▶ **PROBLEM REQUIREMENTS**
Extract each row below that contains the string "image", with letter case counting.

▶ **DATA SUPPLIED**
_ _ _ _

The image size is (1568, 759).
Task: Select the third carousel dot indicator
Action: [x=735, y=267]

_ _ _ _

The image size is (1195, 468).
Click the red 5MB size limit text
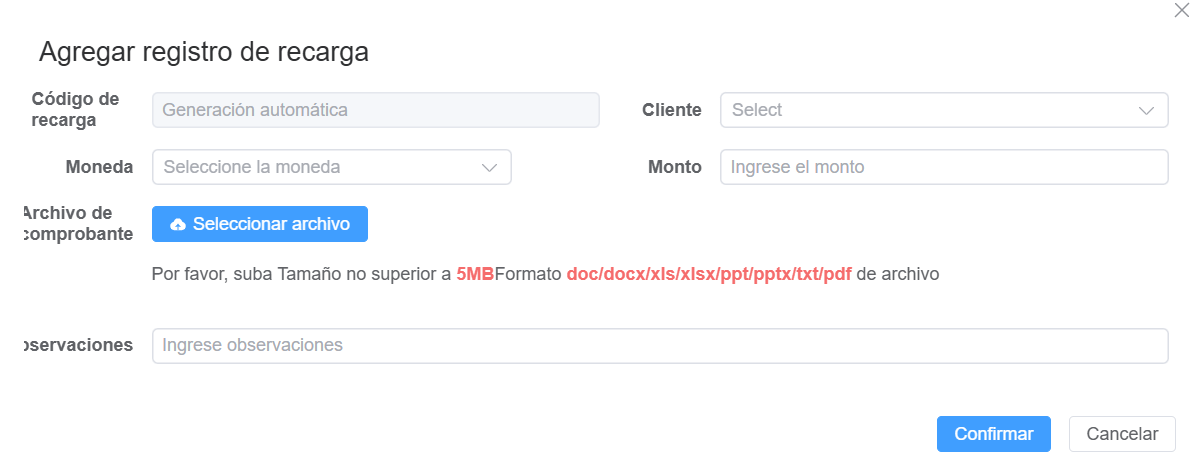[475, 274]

_ _ _ _

▶ **CORRECT RESPONSE**
The image size is (1568, 759).
The image size is (1195, 468).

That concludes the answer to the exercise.